» ACTIVITY
Look through the records below and collect all lines that hold the string "computer".

» PROVIDED MATERIAL
-- -- --

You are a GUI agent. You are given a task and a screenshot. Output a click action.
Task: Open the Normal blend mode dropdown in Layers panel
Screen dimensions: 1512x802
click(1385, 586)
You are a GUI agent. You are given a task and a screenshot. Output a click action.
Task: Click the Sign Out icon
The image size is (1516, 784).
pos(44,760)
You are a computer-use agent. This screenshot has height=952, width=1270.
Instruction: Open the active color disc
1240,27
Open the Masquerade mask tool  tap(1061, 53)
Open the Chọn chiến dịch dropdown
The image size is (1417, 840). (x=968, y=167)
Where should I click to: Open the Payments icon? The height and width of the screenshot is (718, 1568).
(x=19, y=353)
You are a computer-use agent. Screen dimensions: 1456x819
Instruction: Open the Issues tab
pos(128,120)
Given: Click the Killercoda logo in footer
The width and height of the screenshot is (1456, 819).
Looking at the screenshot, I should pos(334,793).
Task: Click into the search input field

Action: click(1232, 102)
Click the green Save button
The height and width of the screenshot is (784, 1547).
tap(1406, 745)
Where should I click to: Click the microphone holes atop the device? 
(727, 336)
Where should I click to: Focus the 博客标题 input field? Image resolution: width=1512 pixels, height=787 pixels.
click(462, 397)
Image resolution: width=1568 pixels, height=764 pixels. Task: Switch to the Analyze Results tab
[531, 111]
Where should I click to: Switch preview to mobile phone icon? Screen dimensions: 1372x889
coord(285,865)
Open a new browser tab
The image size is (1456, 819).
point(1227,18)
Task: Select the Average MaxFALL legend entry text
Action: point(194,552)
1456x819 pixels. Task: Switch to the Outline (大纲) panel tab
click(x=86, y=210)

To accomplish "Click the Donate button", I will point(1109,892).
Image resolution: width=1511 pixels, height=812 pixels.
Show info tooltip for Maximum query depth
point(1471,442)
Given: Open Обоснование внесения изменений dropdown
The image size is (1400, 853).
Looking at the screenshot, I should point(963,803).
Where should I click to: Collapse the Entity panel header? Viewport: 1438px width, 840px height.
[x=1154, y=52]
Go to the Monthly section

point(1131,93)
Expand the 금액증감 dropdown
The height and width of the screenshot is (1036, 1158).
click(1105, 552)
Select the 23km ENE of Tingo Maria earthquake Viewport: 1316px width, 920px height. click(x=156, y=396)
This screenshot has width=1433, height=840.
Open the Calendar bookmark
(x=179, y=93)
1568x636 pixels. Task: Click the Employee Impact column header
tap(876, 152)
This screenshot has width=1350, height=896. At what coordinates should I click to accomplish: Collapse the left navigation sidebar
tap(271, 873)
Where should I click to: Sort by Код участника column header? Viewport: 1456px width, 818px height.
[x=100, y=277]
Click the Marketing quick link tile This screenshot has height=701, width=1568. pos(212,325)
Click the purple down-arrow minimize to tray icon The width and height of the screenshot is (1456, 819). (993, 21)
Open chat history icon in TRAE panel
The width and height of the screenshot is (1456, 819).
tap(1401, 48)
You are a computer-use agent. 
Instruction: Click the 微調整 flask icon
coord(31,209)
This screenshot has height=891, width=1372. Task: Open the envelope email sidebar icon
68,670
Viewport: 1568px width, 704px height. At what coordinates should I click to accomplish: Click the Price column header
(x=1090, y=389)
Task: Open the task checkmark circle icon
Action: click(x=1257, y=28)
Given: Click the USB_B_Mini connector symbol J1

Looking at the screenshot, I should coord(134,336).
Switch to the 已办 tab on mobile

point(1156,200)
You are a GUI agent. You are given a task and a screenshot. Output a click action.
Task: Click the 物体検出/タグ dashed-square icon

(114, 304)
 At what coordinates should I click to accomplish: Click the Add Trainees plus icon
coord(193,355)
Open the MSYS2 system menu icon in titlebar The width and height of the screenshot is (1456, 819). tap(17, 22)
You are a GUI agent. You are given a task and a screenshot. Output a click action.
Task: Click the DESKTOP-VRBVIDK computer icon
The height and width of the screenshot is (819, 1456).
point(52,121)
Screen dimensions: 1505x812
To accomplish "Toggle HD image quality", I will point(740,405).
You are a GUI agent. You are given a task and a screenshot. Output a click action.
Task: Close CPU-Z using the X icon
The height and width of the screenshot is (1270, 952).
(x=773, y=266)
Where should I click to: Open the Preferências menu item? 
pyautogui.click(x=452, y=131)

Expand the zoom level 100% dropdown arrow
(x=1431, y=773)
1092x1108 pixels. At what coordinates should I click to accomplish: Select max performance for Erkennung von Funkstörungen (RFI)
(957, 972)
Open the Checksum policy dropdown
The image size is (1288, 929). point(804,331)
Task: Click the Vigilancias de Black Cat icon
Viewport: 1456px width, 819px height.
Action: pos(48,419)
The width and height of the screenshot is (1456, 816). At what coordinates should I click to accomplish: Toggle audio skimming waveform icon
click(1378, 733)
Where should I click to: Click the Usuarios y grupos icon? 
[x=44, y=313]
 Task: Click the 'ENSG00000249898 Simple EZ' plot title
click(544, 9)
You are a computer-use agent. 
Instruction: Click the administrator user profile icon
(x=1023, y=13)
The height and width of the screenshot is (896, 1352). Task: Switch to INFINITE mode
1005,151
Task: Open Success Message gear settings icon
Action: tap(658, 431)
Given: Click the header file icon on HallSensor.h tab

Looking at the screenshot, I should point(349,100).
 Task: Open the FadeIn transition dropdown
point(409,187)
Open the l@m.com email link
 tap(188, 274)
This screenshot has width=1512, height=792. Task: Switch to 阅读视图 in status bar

-- -- --

» FINISHED TASK
You are a computer-use agent. This screenshot has height=952, width=1270.
You are a computer-use agent. Screen dimensions: 1456x819
You are a computer-use agent. 
Task: Click the DESKTOP-VRBVIDK computer icon
You are a computer-use agent. 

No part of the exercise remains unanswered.